Symmetrization of normalization uncertainty terms

TRExFitter Version and Commit Hash

current HEAD, TRExFitter version: v1.4.1-dev, Commit Hash: 700dada1

Description

Symmetrisation: ONESIDED currently symmetrizes normalization effects by varying nominal by the same relative amount in both the up and down direction. For a case of nominal = 1 and up = 1.05, it results in down = 0.95 (in practice: down = 2*nominal - up).

Another possible approach, which is more consistent with the effectively log-normal constraint term (Gaussian constraint + exponential extrapolation), would be to instead define the symmetrization differently. For \Delta = up - nominal, take the symmetrized version as 1 / (1 + \Delta). For the 5% variation example this comes out to a very similar number as in the current approach, but for larger variations the difference becomes more apparent. A 50% up variation symmetrizes to a 33% down variation. Another nice property of this approach is that it allows defining normalization uncertainties larger than 100% and then symmetrizing them and still ending up with positive templates.

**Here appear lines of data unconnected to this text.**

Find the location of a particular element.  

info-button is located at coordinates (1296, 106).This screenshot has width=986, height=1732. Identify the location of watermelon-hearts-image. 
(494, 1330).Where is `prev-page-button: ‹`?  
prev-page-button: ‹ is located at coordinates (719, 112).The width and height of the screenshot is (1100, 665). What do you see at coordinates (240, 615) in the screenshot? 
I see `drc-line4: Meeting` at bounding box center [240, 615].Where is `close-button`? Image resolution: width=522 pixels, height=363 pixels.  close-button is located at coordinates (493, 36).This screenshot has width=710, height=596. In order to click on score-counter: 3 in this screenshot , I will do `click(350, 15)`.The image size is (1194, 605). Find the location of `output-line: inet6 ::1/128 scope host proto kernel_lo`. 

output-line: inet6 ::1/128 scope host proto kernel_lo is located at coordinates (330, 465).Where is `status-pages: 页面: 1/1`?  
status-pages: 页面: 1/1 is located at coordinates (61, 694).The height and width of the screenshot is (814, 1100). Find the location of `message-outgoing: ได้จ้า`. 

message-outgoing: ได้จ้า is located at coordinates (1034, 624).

I think this approach makes less sense for the symmetrization of shape variations, which we extrapolate linearly instead.

I have not fully thought through the potential interplay with AlternativeShapeHistFactory but I currently suspect nothing changes fundamentally with either of the two possible values of that option.

Reproducer Configuration

n/a

Ideas to Resolve

Implement a flag to switch the approach for symmetrization (per systematic or global?).